Lost and Found in Our Lives
In January 2017, I pled guilty to a misdemeanor count of “luring a minor.” In my case, there were no allegations of any physical contact, nor any explicit images received or sent. The person involved was one month short of 18. This also didn’t involve someone under my supervision. My written communications were construed by the Clatsop County DA as “creating a sexual narrative.” The quoted phrase is directly from the statute, enacted in 2012. As part of my sentence, I served ten days in the Clatsop County Jail, three more weeks under house arrest, surrendered my teaching license, had to register as a sex offender (for ten years), and will spend two years on probation. Throughout this ongoing experience, I have thought a lot about the theme of “Lost and Found” and in this blog I will occasionally share my journey.
In the aftermath of losing everything that I thought was important in my life, I began finding things—some new, some old. I began noticing the theme of “Lost and Found” everywhere and it became impossible to ignore as I went about finding myself.
Here is a partial list of what I have Lost and Found:
• The incredible essay titled, “Losing Streak” by Kathryn Schulz in the February 13-20th, 2017 edition of the New Yorker. In the essay, which feels like required reading for anyone who has lost anything, she writes: “We lose things because we are flawed; because we are human; because we have things to lose.”
• The novel Dalva by Jim Harrison. I read it for the first time in 25 years and instantly realized how much of its earthy spirit that once imbued and directed my life has been totally lost to me in recent years.
• The three deer in my back yard on a rainy day that helped me find my way back to the importance of rain’s powerful metaphors.
• My sister.

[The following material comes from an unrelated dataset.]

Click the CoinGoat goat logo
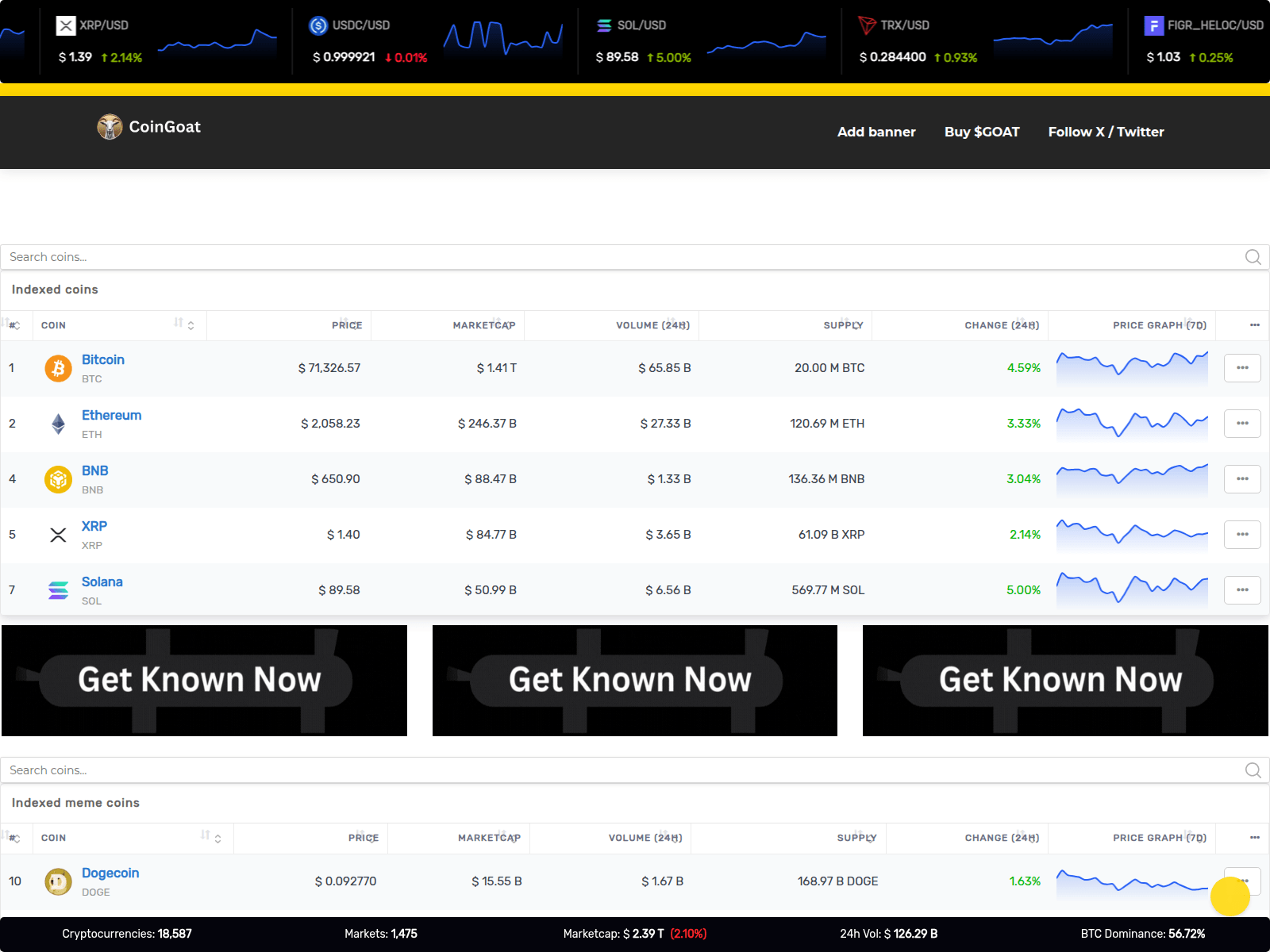This screenshot has width=1270, height=952. pos(108,127)
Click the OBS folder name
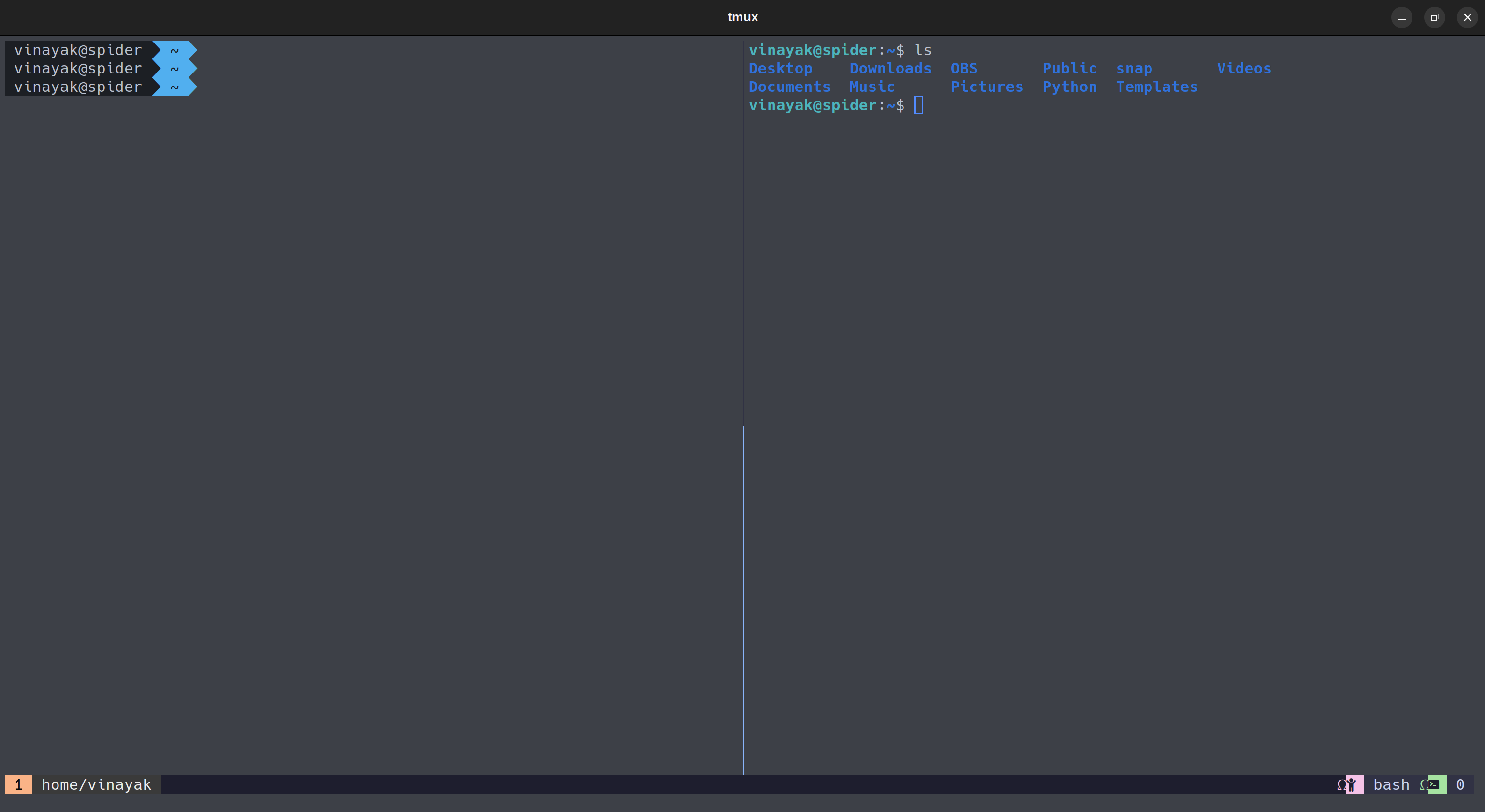The height and width of the screenshot is (812, 1485). point(964,69)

I found that I had a really great sister who would not let me drift into a perpetual losing state of mind.
• Meeting a young man recently released from prison living in the woods near Tongue Point who seems almost effortless in his attempt to find himself.
• Listening to a dear friend describe gradually losing the mental ability to perform her job at a high standard. Hearing her relate her fear about finding a different path for her professional life. We made a pact to help one another navigate each other’s state of being lost and fight the fear and dread of traveling in that unknown territory.
• A message in a bottle washed ashore on an Oregon Coast beach that read: “In loving memory of dear GCH on his 78th birthday.”
• Playing a long-lost cassette tape of BB King’s “The Thrill is Gone” and thinking: Isn’t all blues music the story of Lost and Found? And isn’t that also true for virtually every song from the great era of country music as defined by mid-career Merle Haggard and George Jones?
• Reading Rebecca Solnit’s remarkable book, A Field Guide to Getting Lost, where she writes, “Never to get lost is not to live…Leave the door open for the unknown, the door into the dark. That’s where the most important things come from, where you yourself came from, and where you will go.”
• A nameless journal discarded in a garbage can on Alameda Street in Astoria. A friend found it several weeks ago and brought it to my attention. The extraordinary journal—all five pages of it—documented a woman’s sense of being lost and trying to find herself after a suicide attempt the previous year. She writes: “Things don’t always make sense even when you want them to. Stories don’t have those endings where all the loose ends and details come together into a resolution that leaves the audience feeling satisfied. This is real life…”
Yes it is real life, I thought to myself when I read this passage. It is the only life where the ongoing art or artlessness of losing and finding represents quite possibly the one universal human process we all experience.
Ask yourself: what have I lost in life? What does it mean to be lost? What do I hope to find? What found me when I least expected it? The figuring out of the Lost and Found takes time. It also requires an open mind, and of course, the willingness to look.